The New Zealand Veterinary Association (NZVA) is a professional organisation in New Zealand.

The association was established in 1923 to "assist in the development of the profession, including the registration of veterinarians, making submissions to Parliament and other bodies, negotiating conditions of employment and to advocate veterinary training in New Zealand". In 2023, the organisation's stated purpose is "To build exceptional working lives as veterinary professionals by providing support, resources and advocacy."
==History==

As of 2023, the elected President is Kate Hill. On 29 May 2023, the organisation announced that it would use the Māori term Te Pae Kīrehe in addition to its English name in order to be more inclusive. The translation was provided by Rawinia Higgins, Chair of the Māori Language Commission (Te Taura Whiri i te Reo Māori).
== Activities ==
The NZAS has fifteen regional networks throughout New Zealand and twelve special interest branches. It hosts several annual conferences, meetings and events for members.

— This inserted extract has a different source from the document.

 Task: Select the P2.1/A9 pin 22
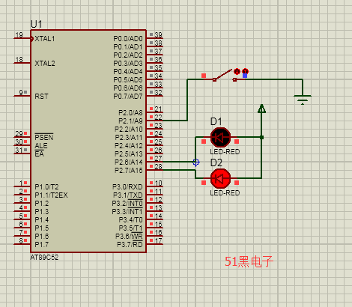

The NZAS publishes the New Zealand Veterinary Journal, as well as the magazine VetScript and SciQuest, an e-library of Australian and New Zealand veterinary publications.

==Awards==
The NZAS gives out a number of awards, including:

- Outstanding Service Award (established 2002) to recognise "individuals who deserve special recognition for service on behalf of the New Zealand Veterinary Association Te Pae Kīrehe (NZVA)".
- President's Award, which "recognises meritorious service to the veterinary profession in the broadest sense".
- Honorary Life Membership, which "recognises individuals whose contribution to the New Zealand Veterinary Association Te Pae Kīrehe (NZVA) has been of an exceptional nature".
- Veterinary Impact Award, established in 2017, for "an individual who has made a considerable positive impact for the veterinary profession, animal health or welfare, or public health during the past two years. Such impact could have been made through any field of veterinary endeavour, for example clinical practice, research, education, or veterinary politics."
- Young Veterinarian Award, established in 2017, for individuals up to the age of 35 "who have shown outstanding veterinary, communication and leadership skills since graduating as a veterinarian".
Notable recipients include Richard Wild, who was awarded the President's Award in 2016.

== Honorary life members ==
Honorary life members include Jack Filmer, Geoff Moon, Cyril Hopkirk, Bill Manktelow, Neil Bruère, and Jenny Weston.